Aziza and I were left looking at each other. “I should have
known better,” she said. “I know how conservative these
people are; after all, I grew up as Laila did. That is why I
made a point of asking whether her father would allow her to
go. When she said yes, I was too careless to press it further.
“We must say nothing,” she added. “The least they can do
is to beat her. Let us hope they do nothing worse.”
Mohammed coughed discreetly outside the window where
he was waiting to escort Aziza home. He would walk, as he
walked with me, a few steps ahead to lead the way; and he
would wait until the school gate had clicked shut behind Aziza
and only then return.
Aziza took my hand.
“I’m sorry our lovely afternoon finished this way,” she said.
My face must have shown what I felt, for she added
quickly, “Don’t worry, please. If no one will admit that she
went with us, it will be all right.”
When Aziza had gone, I sat appalled at the possible
consequences of my thoughtlessness. I tried to busy myself
tidying up our two rooms, but I had a bad hour, alternately
imagining Laila weeping and beaten, or Laila thrown into the
canal and drowned (would they tie her hands and feet?). There
should be something I could do to help, but, alas, there was
nothing. What I had done could not be repaired by any words
or action of mine.
Bob’s appearance was hardly reassuring. He had just spent
an extremely uncomfortable half hour in the mudhif being
scolded by Nour for his husbandly neglect in letting me go out
alone. Poor Bob had been at a disadvantage, for he had been
away from El Nahra the entire afternoon and knew nothing of
what had happened.
“I covered you, I think,” Bob said, “by saying that I had
told you beforehand that you could go, but I didn’t know
anything about the sheik’s women, fortunately. When they
asked me who was in the car with you, I said quite truthfully
that I had no idea. But I have never seen Nour so upset. He
spoke very abruptly. He has never acted this way in all the
time we have been here.”
Bob was as upset as I.
“I’m afraid you’ve made quite a blunder,” he said. “You
might have asked me before you went. You’ve made me look
foolish and compromised your friend.”
“I know, I know,” I wailed, “but what can I do?”
He thought for a moment. “I think you probably should stay
here, but I had better go back to the mudhif and act as if
nothing were wrong. Maybe I can find out what is
happening.”
We both knew this was unlikely. Whatever Laila’s
punishment, it would be administered behind the high walls of
her house. What actually took place would be known only
long after.
Bob on his return had little to report. Nour had seemed
calmer, but had repeated his earlier strictures on Bob’s
conduct. “Nour is being overconscientious because Sheik
Hamid is in Baghdad,” Bob said.
“If only the teacher’s cousin hadn’t been such a rake,” he
added, “I have the feeling it might not have been so bad. Nour
may be afraid that the cousin will gossip about Laila and you
in the Diwaniya coffee shops.
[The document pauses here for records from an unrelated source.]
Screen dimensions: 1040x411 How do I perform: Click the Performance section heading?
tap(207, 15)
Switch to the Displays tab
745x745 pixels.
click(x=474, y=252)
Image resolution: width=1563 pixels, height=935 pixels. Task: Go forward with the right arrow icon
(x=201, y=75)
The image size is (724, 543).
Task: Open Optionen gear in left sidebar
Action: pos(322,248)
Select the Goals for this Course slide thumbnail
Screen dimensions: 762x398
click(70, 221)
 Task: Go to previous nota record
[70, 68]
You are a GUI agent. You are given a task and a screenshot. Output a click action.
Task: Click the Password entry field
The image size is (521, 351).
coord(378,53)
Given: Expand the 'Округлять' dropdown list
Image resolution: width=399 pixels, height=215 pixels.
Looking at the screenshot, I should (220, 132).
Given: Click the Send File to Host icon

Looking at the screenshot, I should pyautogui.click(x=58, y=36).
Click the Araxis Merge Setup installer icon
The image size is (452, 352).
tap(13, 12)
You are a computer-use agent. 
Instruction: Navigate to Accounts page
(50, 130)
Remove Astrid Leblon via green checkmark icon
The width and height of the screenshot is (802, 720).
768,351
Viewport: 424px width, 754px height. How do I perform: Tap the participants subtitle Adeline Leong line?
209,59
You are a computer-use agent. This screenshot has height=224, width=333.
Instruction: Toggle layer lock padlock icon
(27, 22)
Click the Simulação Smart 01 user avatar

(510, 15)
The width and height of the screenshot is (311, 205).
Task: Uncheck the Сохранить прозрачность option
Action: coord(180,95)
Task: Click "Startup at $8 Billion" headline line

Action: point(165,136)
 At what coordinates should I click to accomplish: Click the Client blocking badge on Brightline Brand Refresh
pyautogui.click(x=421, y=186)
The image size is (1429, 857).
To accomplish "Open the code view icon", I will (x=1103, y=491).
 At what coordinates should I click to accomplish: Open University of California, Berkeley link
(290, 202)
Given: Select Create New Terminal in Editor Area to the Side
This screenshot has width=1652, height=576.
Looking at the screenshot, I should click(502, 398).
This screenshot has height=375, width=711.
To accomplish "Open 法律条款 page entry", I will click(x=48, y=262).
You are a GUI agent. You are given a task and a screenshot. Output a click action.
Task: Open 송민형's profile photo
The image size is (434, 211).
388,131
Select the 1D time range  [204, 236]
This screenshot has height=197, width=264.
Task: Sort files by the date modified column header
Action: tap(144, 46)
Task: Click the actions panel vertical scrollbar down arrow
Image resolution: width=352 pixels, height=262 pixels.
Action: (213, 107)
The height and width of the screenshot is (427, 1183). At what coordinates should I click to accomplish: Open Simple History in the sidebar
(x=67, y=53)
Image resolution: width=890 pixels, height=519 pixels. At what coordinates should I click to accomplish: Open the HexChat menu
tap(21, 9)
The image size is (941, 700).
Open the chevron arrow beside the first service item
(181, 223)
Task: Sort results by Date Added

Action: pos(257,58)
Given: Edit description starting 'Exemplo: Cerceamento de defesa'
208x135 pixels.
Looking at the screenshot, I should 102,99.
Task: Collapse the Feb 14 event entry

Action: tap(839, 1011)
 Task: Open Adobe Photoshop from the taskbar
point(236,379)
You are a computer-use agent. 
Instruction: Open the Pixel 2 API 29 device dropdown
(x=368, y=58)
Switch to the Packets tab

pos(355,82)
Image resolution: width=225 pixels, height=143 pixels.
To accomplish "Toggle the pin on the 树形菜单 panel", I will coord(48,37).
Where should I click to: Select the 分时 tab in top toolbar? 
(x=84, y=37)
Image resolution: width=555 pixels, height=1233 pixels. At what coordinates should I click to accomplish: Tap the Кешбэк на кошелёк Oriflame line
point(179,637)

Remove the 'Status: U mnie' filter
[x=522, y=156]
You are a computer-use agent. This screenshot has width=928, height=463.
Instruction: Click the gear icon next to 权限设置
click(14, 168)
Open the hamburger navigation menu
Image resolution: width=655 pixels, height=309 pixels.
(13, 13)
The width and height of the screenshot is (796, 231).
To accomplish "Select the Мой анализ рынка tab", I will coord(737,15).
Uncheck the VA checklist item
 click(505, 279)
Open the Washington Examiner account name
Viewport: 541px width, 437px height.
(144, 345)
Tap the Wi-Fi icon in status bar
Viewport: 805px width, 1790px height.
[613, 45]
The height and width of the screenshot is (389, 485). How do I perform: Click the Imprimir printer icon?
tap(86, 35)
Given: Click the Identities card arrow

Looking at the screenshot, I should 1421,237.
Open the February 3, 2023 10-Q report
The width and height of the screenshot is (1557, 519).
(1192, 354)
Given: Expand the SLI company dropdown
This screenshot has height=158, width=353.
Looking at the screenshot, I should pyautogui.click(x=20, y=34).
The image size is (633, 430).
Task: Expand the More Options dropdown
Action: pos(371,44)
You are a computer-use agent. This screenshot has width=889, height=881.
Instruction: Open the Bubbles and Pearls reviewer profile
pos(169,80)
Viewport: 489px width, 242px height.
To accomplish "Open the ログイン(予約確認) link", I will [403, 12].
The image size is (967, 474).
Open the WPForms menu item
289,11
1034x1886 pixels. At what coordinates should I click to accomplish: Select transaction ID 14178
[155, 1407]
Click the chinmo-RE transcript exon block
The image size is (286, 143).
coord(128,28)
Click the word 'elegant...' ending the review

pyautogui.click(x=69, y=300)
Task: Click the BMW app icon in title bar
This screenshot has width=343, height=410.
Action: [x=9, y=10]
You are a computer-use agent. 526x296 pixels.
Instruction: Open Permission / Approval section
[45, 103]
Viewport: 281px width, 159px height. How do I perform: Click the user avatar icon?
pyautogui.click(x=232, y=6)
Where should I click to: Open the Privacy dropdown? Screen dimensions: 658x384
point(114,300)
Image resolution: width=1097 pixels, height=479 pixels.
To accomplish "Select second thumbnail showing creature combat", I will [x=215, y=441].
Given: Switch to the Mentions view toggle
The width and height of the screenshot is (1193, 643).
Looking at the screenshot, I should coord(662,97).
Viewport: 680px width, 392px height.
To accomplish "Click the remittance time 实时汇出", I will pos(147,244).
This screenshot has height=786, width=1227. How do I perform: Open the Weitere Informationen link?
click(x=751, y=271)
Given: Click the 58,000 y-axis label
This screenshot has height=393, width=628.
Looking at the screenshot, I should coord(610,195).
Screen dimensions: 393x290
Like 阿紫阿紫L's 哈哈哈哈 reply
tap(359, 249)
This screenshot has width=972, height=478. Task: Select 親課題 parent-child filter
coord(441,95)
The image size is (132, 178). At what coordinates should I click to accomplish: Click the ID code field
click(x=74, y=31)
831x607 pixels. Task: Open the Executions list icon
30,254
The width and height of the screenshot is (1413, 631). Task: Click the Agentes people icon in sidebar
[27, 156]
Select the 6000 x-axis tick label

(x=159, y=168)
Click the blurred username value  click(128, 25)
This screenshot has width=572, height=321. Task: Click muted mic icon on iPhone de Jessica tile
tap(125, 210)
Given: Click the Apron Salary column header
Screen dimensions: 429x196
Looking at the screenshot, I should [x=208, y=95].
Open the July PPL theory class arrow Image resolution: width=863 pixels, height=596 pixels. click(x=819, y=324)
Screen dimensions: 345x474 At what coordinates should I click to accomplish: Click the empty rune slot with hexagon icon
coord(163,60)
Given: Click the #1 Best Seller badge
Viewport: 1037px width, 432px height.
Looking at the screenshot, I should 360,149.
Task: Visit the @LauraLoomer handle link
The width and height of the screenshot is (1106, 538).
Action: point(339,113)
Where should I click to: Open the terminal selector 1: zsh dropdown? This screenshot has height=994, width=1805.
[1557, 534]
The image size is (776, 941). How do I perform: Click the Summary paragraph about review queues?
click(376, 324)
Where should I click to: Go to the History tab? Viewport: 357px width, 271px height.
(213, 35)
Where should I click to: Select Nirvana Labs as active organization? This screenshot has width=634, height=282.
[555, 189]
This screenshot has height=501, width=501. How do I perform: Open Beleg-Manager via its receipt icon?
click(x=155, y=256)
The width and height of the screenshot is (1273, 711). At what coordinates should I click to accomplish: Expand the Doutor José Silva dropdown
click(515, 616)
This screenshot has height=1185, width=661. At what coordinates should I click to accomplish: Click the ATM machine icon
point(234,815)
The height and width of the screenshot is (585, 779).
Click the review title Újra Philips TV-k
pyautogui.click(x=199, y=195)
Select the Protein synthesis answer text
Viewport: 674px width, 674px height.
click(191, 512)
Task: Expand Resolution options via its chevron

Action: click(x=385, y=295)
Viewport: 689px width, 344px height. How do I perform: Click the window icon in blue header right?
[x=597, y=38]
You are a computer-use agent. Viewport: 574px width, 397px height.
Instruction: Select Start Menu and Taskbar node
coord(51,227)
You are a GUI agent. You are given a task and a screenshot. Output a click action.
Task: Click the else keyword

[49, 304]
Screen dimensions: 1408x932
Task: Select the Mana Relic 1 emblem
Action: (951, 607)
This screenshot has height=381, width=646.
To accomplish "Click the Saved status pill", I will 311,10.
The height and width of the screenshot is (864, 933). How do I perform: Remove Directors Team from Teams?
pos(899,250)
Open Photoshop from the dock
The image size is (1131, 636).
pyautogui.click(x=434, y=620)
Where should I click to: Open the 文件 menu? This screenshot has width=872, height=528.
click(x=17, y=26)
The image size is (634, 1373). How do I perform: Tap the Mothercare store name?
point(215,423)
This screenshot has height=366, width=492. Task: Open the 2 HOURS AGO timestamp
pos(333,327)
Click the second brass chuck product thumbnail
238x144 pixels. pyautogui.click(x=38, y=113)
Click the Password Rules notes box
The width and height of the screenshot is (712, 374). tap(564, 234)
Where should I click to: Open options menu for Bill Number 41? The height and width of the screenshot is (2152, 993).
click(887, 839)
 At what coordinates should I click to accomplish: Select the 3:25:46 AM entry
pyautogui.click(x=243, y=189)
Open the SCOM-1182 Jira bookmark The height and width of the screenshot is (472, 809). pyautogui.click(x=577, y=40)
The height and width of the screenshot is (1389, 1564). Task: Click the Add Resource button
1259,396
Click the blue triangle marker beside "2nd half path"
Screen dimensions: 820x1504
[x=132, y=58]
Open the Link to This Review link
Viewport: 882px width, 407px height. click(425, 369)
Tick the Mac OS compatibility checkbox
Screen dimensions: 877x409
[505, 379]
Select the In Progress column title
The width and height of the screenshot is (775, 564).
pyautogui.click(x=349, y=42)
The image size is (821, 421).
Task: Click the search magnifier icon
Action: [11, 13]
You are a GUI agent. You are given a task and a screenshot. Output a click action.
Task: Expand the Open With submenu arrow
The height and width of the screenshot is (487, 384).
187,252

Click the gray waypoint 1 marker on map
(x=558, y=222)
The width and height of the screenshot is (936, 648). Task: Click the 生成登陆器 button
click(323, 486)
Then the tribe will lose face.
This business of the good name of their women being the
honor of the tribe is no joke.”
Neither of us slept much that night. I reproached myself
again and again for being so thoughtless. After all, Aziza had
asked Laila and she, Laila, had made her own decision about
going. It was not all my fault. But I knew that I should have
been perceptive enough to realize that it was an almost
unheard-of action for as sheltered a girl as Laila. I was older
and, as a married woman, theoretically I was more
responsible. On the other hand—and so I argued back and
forth.
Mohammed, when he came in the morning, had not
dropped his role of counselor-adviser. This must mean that the
situation was still grave, but when I asked he said he did not
know what had happened. He told me not to visit Laila’s
house but instead to visit the sheik’s house. This seemed like a
good way to appear unconcerned and a wise move in general,
but I found it very difficult to walk up the path that morning,
past Laila’s house (what was going on inside?) and into
Selma’s courtyard. I sat down in the bedroom and prepared
myself to face questioning. Selma and Samira sat with me,
and Kulthum came in to drink tea. Several other women
stopped momentarily, but an hour passed with no mention of
yesterday.
Bob told me at lunchtime the men too had stopped talking
about it in the mudhif. I asked Mohammed at nightfall if he
had heard any news.
“Laila is all right, I think,” he said, “but she hasn’t been out
of her house all day, and neither have her sisters.”
At this I felt a great sense of relief, although Mohammed
warned me again never to mention the episode to anyone. It
would, he said, be all right for me to visit Laila the next day.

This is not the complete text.